Orpheus Investments, S.A. v. Ryegon Investments, Inc.

Decision Date18 October 1983
Docket NumberNo. 83-79,83-79
Citation447 So.2d 257
PartiesORPHEUS INVESTMENTS, S.A., Appellant, v. RYEGON INVESTMENTS, INC., a Florida corporation, and Rigo Investments, Inc., a Florida corporation, in their corporate capacity and doing business as Champlain Towers North Associates, a Florida general partnership, Appellees.
CourtFlorida District Court of Appeals

Fine, Jacobson, Block, Klein, Colan & Simon and Mitchell R. Bloomberg, Daniel Retter, Miami, for appellant.
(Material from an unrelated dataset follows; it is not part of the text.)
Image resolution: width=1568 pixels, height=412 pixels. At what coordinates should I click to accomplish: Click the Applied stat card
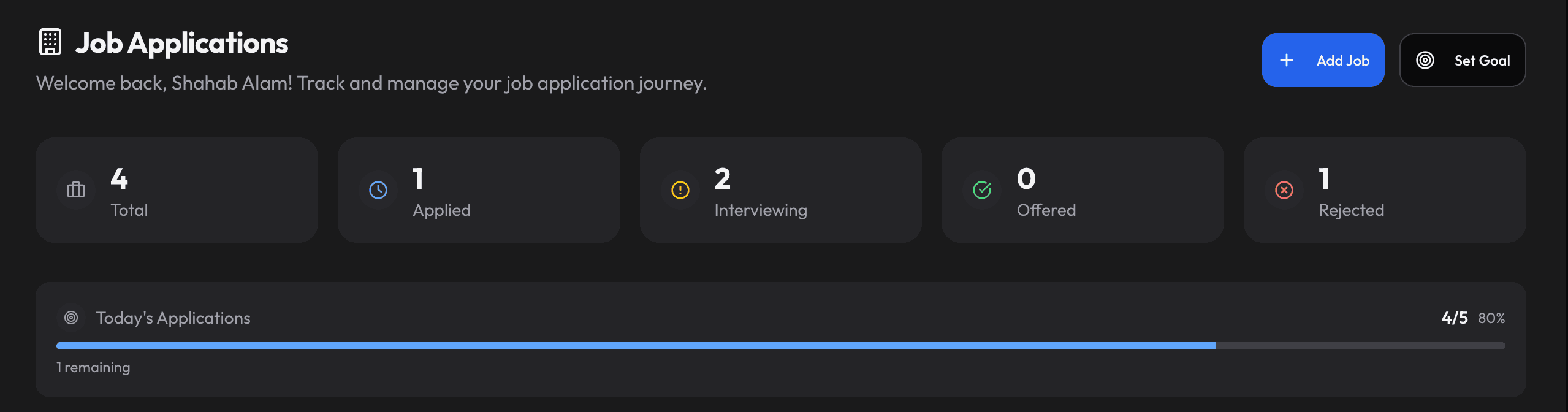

Buchbinder & Elegant, P.A., and Harris J. Buchbinder, Miami, for appellees.

Before SCHWARTZ, C.J., and DANIEL S. PEARSON and JORGENSON, JJ.

JORGENSON, Judge.

This appeal presents the question of whether the trial court properly applied the limitation of action period to time bar a complaint filed pursuant to the Interstate Land Sales Full Disclosure Act. In light of the facts and applicable law we find that the trial court did not err and, therefore, affirm.
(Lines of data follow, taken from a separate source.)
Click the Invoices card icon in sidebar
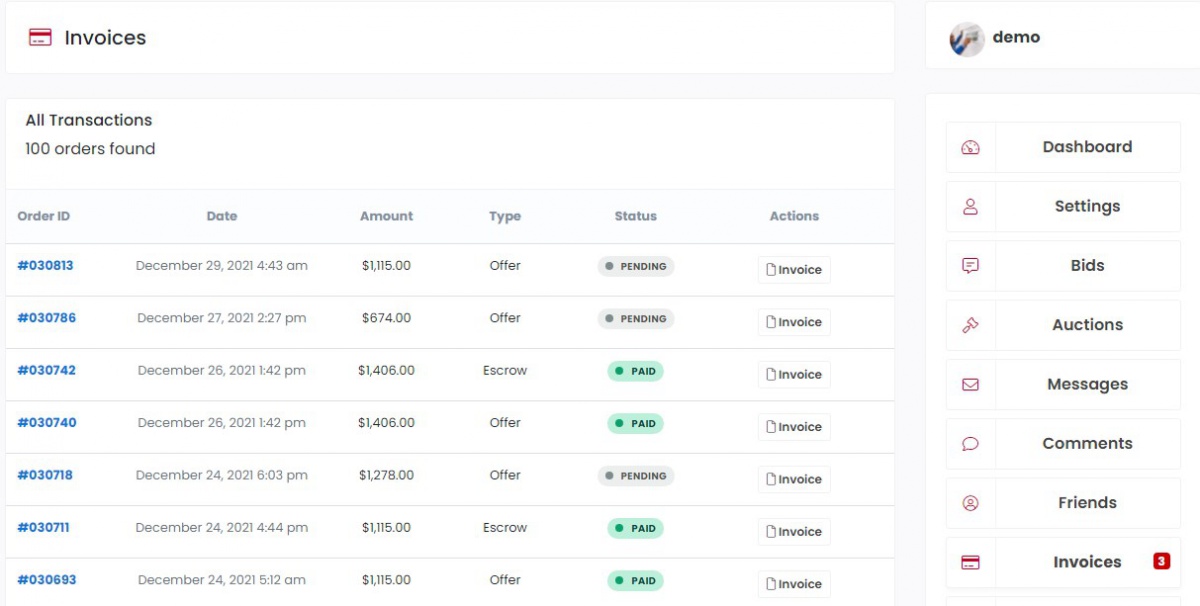This screenshot has height=606, width=1200. 970,562

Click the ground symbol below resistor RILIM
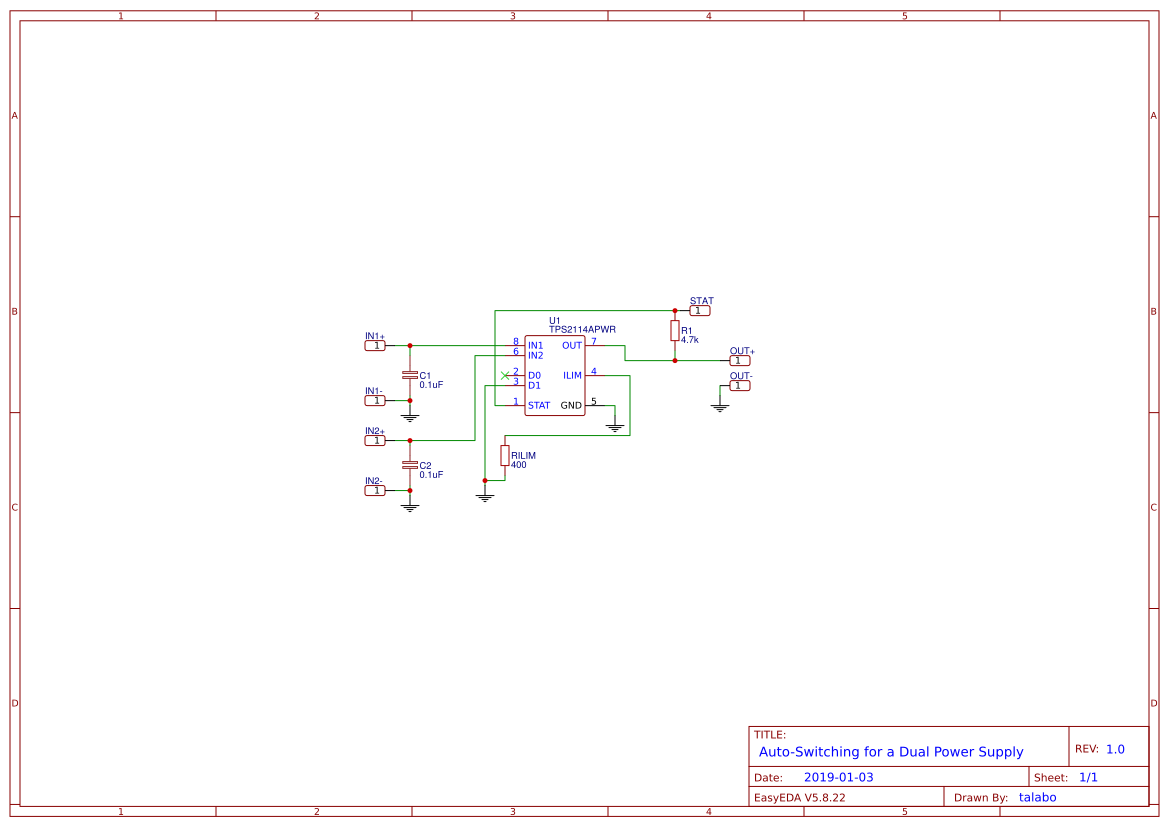(485, 495)
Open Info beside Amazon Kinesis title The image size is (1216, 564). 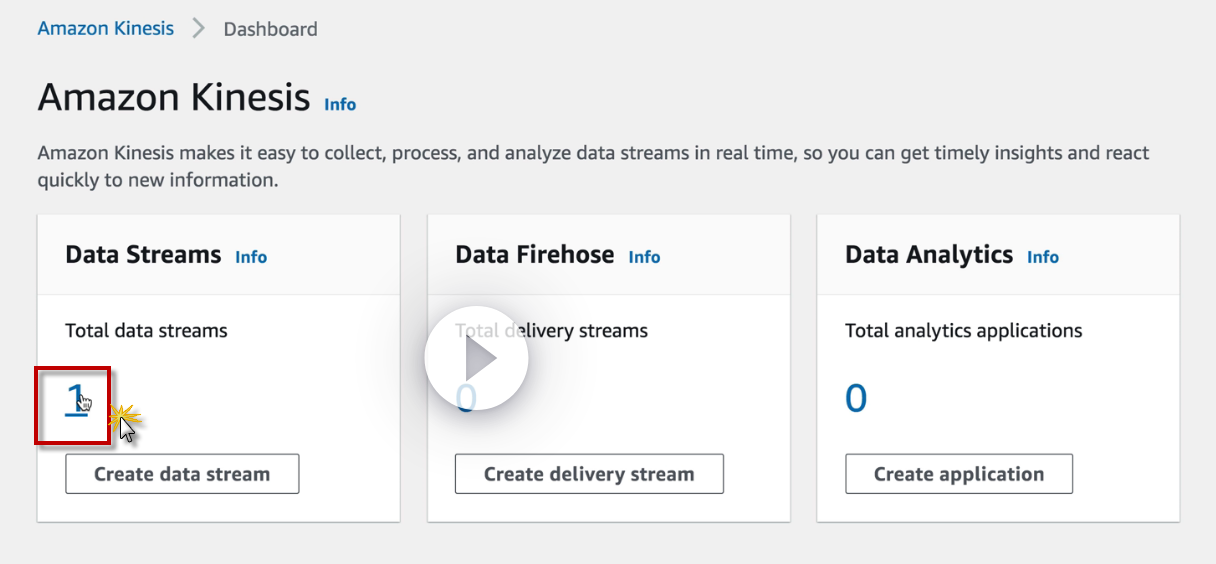click(x=340, y=104)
On January 30, 1980, Orpheus Investments contracted to purchase a condominium from Ryegon Investments and Rigo Investments. It is alleged that at the time the contract of sale was entered into Ryegon and Rigo had failed to comply with certain requirements of the Interstate Land Sales Full Disclosure Act [of 1968], Pub.L. No. 90-448, §§ 1401-22, 82 Stat. 590-99 (1968) (current version at 15 U.S.C. §§ 1701-20 (1982)) [hereinafter cited as 1968 Act], thereby bestowing upon Orpheus the option of equitable relief from the contract, see 1968 Act §§ 1404, 1410. On May 15, 1980, Orpheus made the last of multiple deposit payments required by the contract of sale. Contained within the 1968 Act as these events occurred, and enacted contemporaneously with the other provisions of the 1968 Act, was a two-year limitation of action period. See 1968 Act § 1412. On June 21, 1980, however, certain amendments to the 1968 Act became effective, see Housing and Community Development Amendments of 1979, Pub.L. No. 96-153, §§ 401-10, 93 Stat. 1122-32 (1979) (codified in current version at 15 U.S.C. §§ 1701-20 (1982) [hereinafter cited as 15 U.S.C.], including an amendment which increased the applicable limitation of action period to three years, see 15 U.S.C. § 1711. On May 7, 1982, Orpheus began an action for rescission of the contract of sale, invoking in its complaint "15 U.S.C. § 1701 et seq." Ryegon and Rigo's motion to dismiss the complaint on the ground that it was filed more than two years after the formation of the contract of sale was granted.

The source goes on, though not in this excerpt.